All good thoughts. I wondered about this, too, when writing the patch,
but ultimately decided to expose the name since this is the only usage
of Bloom filters within Git to date. Whether that will continue to be
true, I'm not sure, so it probably isn't a great idea to lock ourselves
into that decision within the 'core' namespace.

So, I'm certainly open to changing it, although I'm not sure that I'm as
worried about exposing the implementation detail as I am about squatting
on Bloom filters within Git in general.

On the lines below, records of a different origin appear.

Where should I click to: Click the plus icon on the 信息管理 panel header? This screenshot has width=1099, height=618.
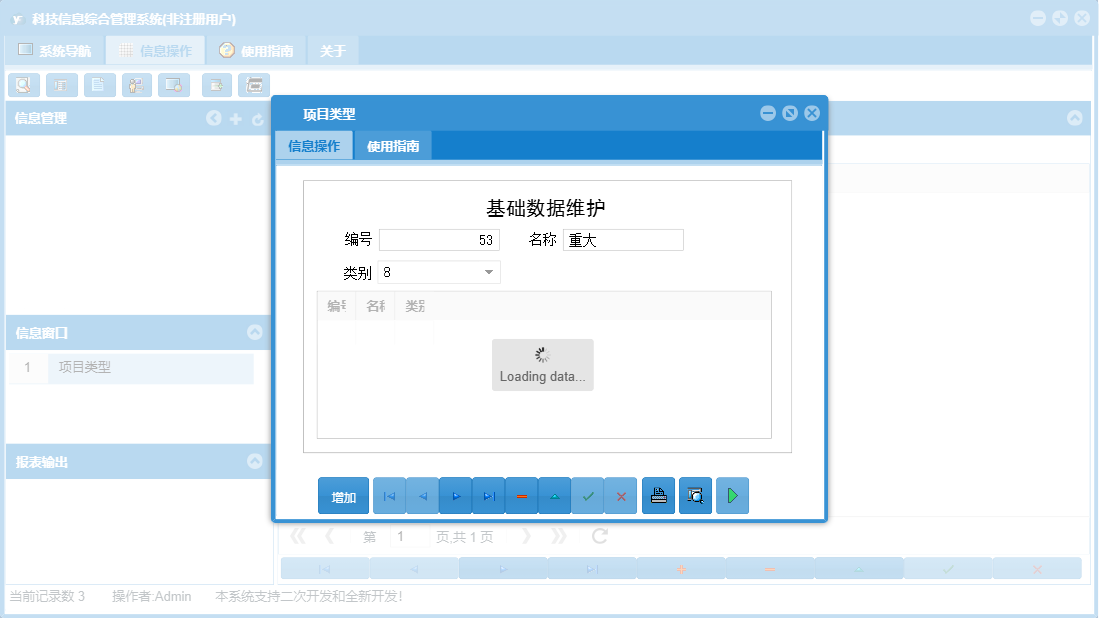coord(234,118)
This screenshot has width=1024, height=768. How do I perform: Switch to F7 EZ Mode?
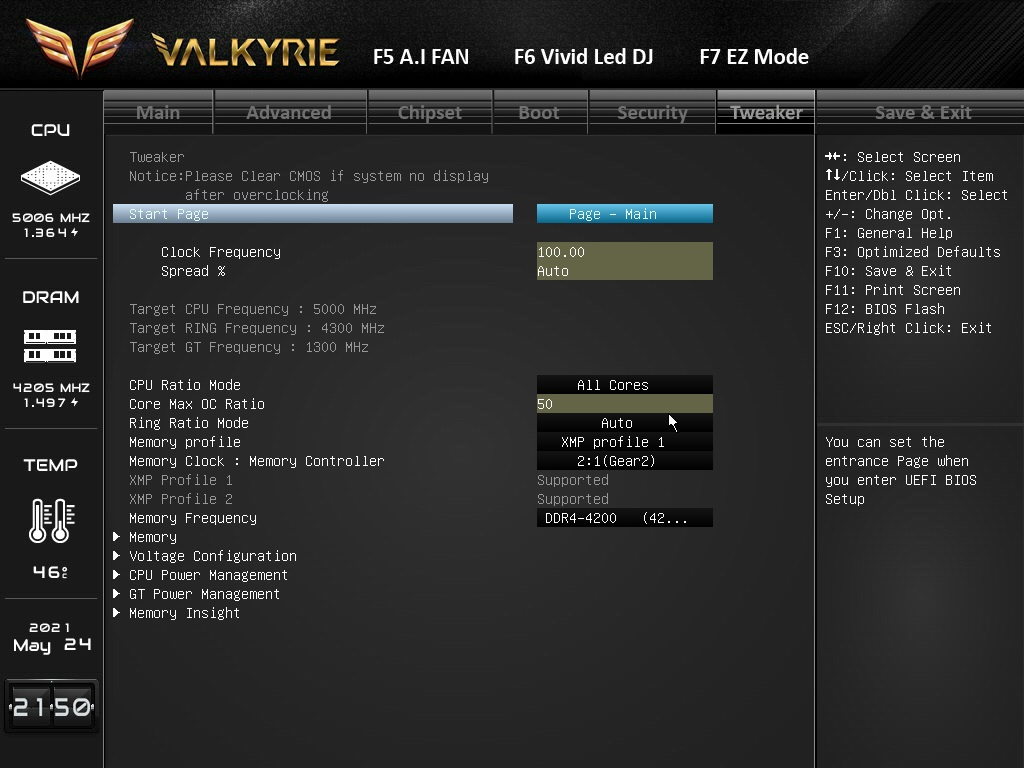point(753,57)
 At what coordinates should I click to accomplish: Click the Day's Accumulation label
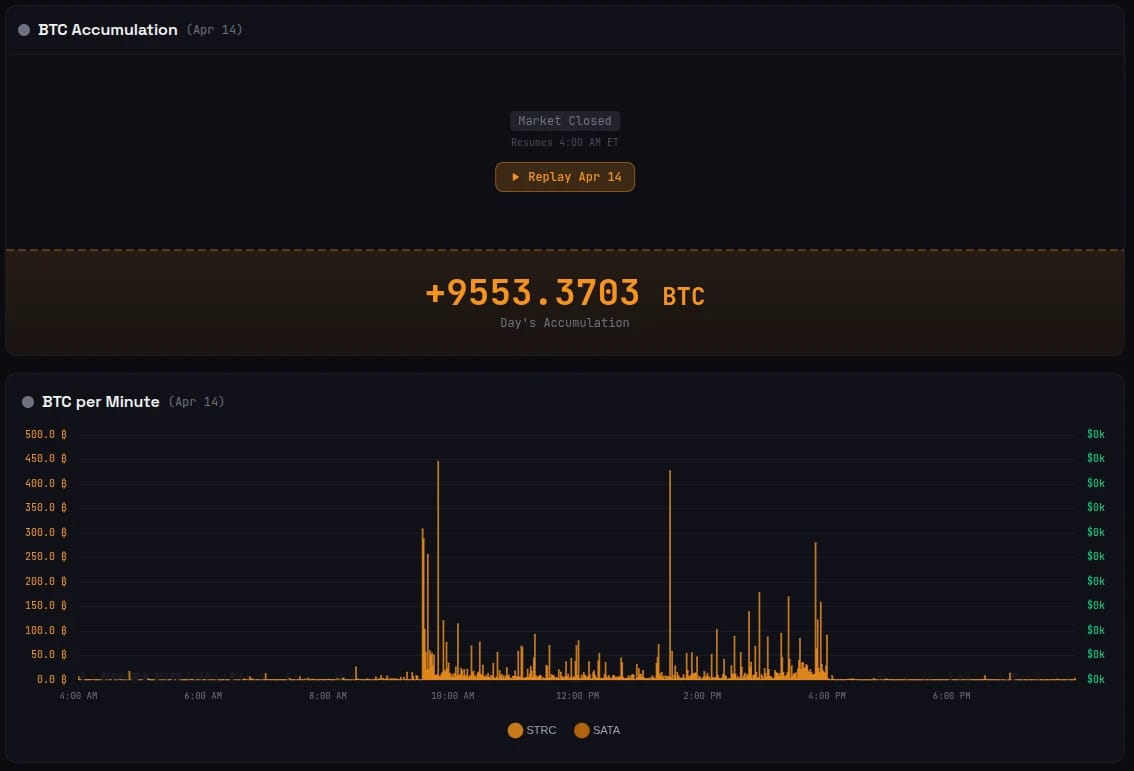tap(564, 322)
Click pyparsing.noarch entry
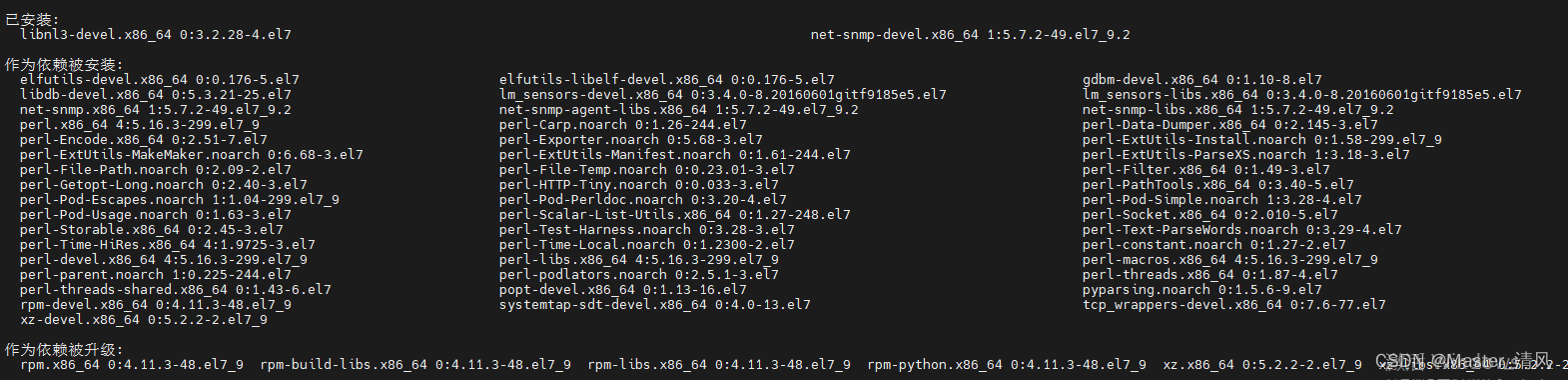 (x=1202, y=290)
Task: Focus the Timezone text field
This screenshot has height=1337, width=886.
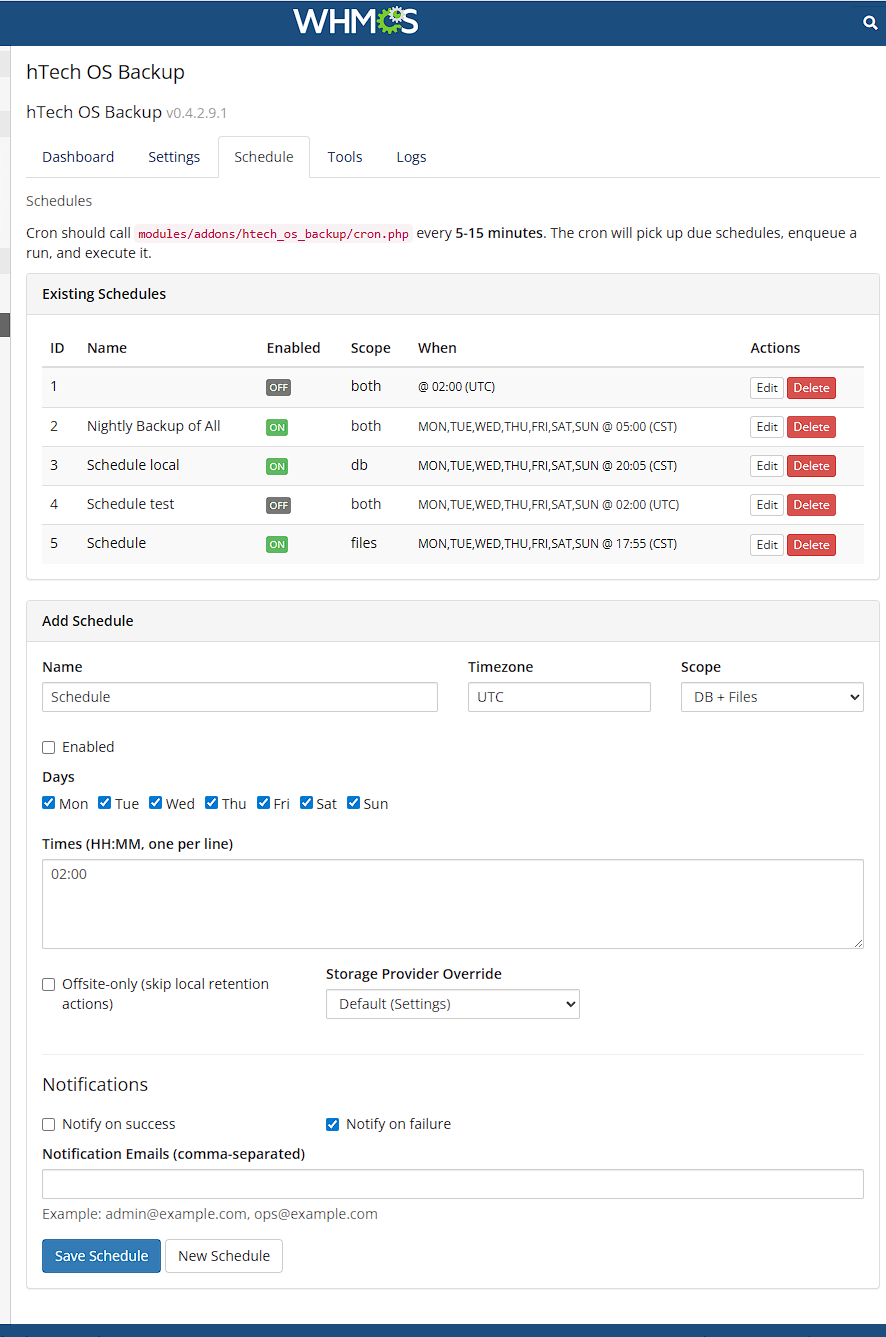Action: tap(558, 697)
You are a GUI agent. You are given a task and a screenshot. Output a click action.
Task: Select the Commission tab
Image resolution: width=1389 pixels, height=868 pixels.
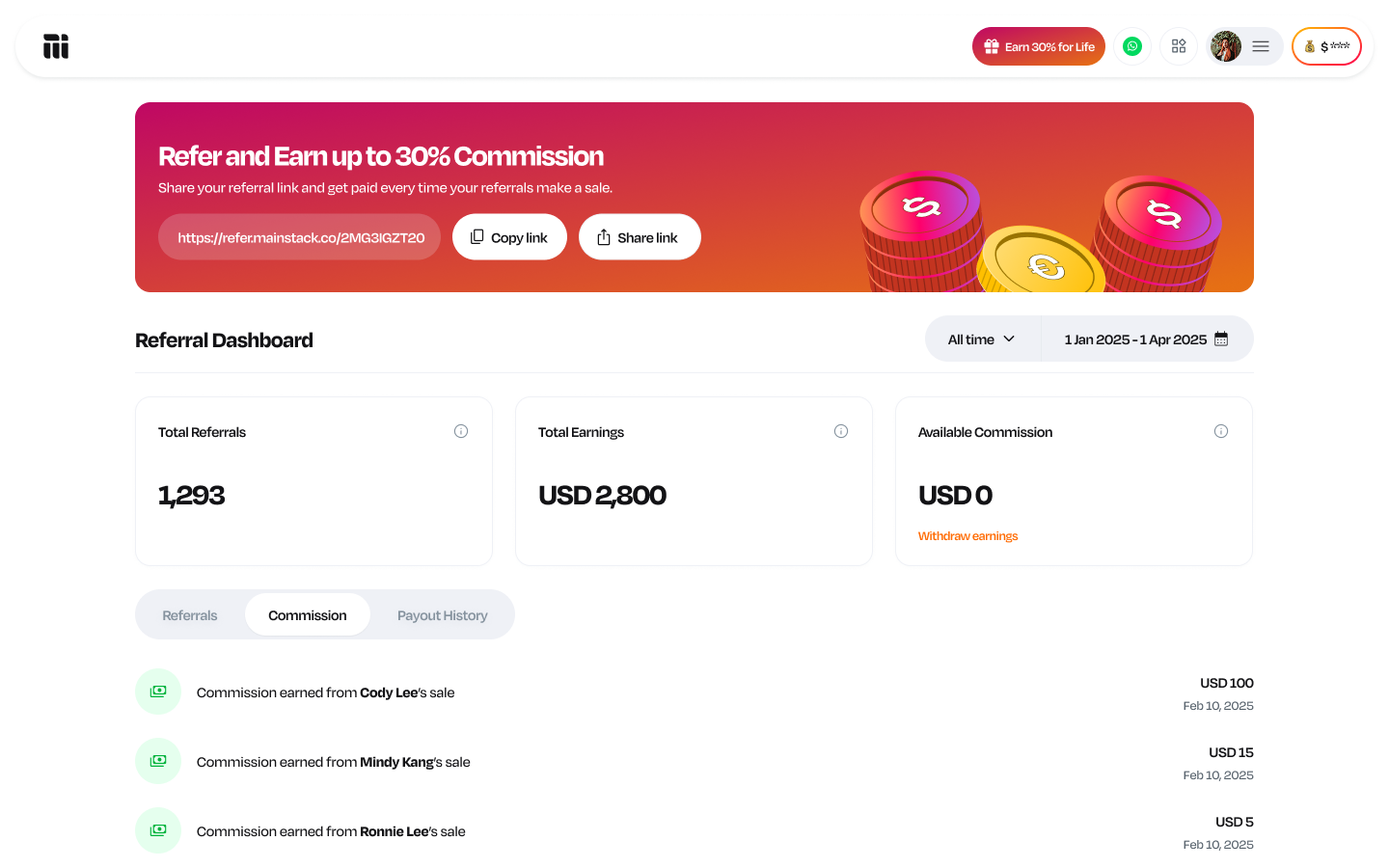coord(308,615)
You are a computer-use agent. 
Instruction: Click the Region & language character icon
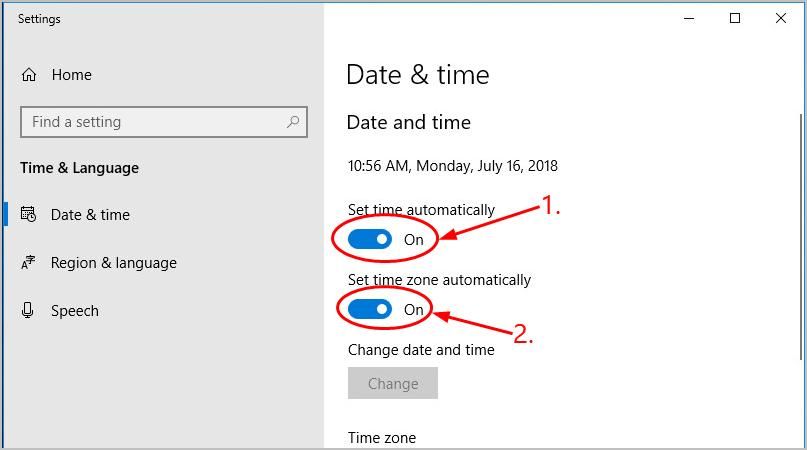(x=29, y=263)
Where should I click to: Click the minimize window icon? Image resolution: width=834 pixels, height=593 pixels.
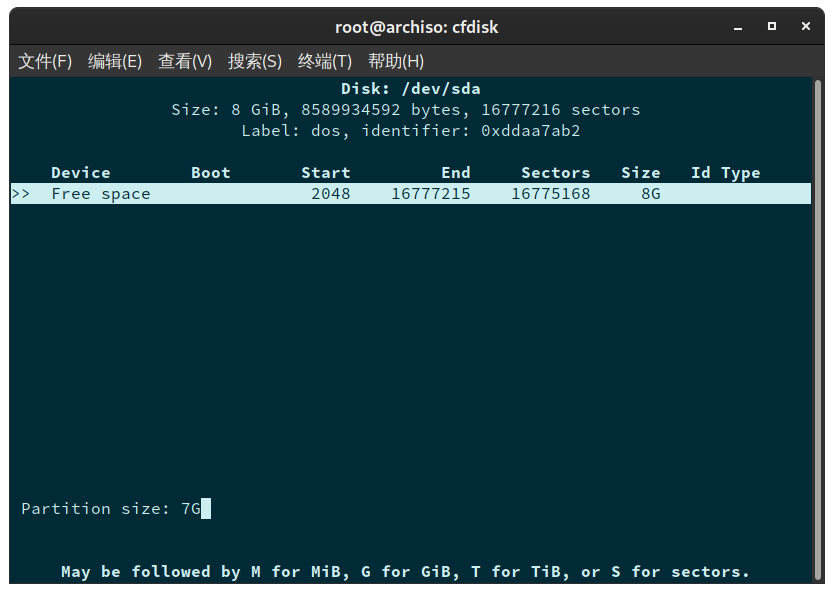tap(737, 27)
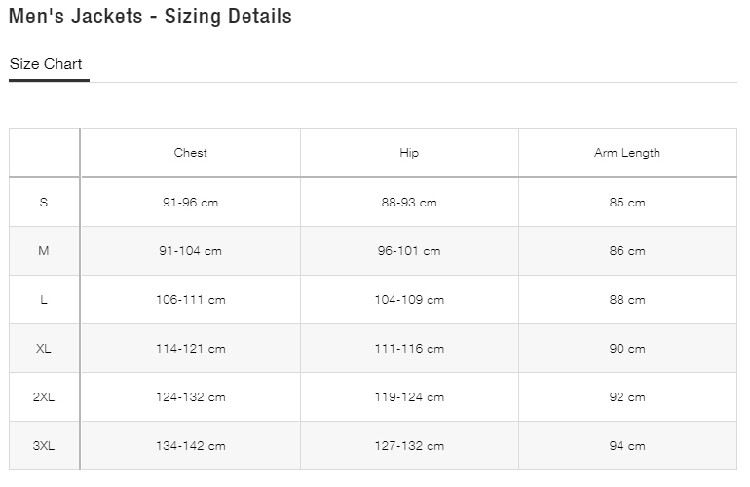The image size is (750, 487).
Task: Select the 2XL size row label
Action: click(x=44, y=397)
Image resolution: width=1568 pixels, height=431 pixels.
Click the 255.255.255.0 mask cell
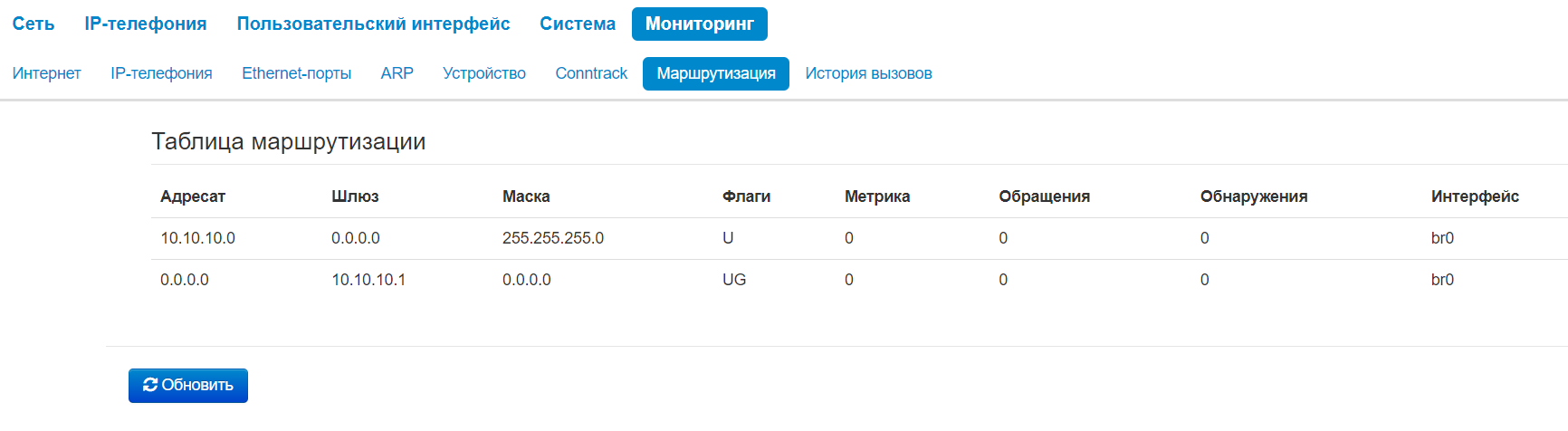tap(553, 238)
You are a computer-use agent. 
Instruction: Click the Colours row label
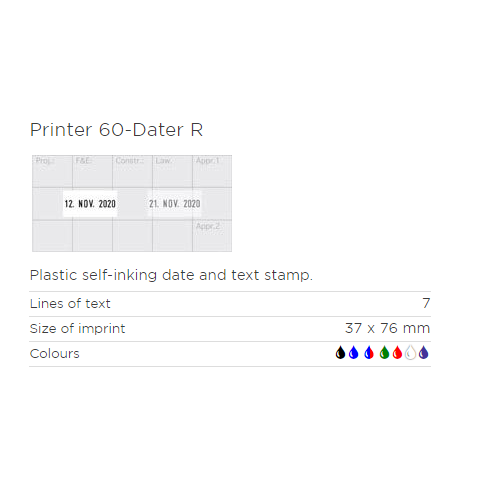(55, 354)
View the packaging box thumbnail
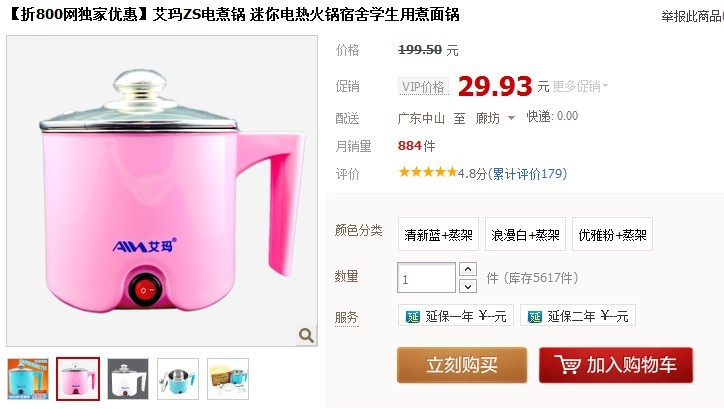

I don't think that this
configuration will end up getting used by folks other than server
administrators and for debugging purposes, so those populations are
already likely to be aware of changed-path Bloom filters beforehand.

But, hiding the implementation detail seems like sane advice either way.

> It might even be worth considering whether "changed paths" needs more
> context (or would if we add new features in the future). On a "git
> commit-graph write" command-line it is perfectly clear, but would
> core.commitGraphChangedPaths be worth it? It's definitely more specific,
> but it's also way more ugly. ;)

Here's a third option what about 'graph.readChangedPaths'. I think that
Stolee and I discussed a new top-level 'graph' section, since we now
have a few commit-graph-related configuration variables in 'core'.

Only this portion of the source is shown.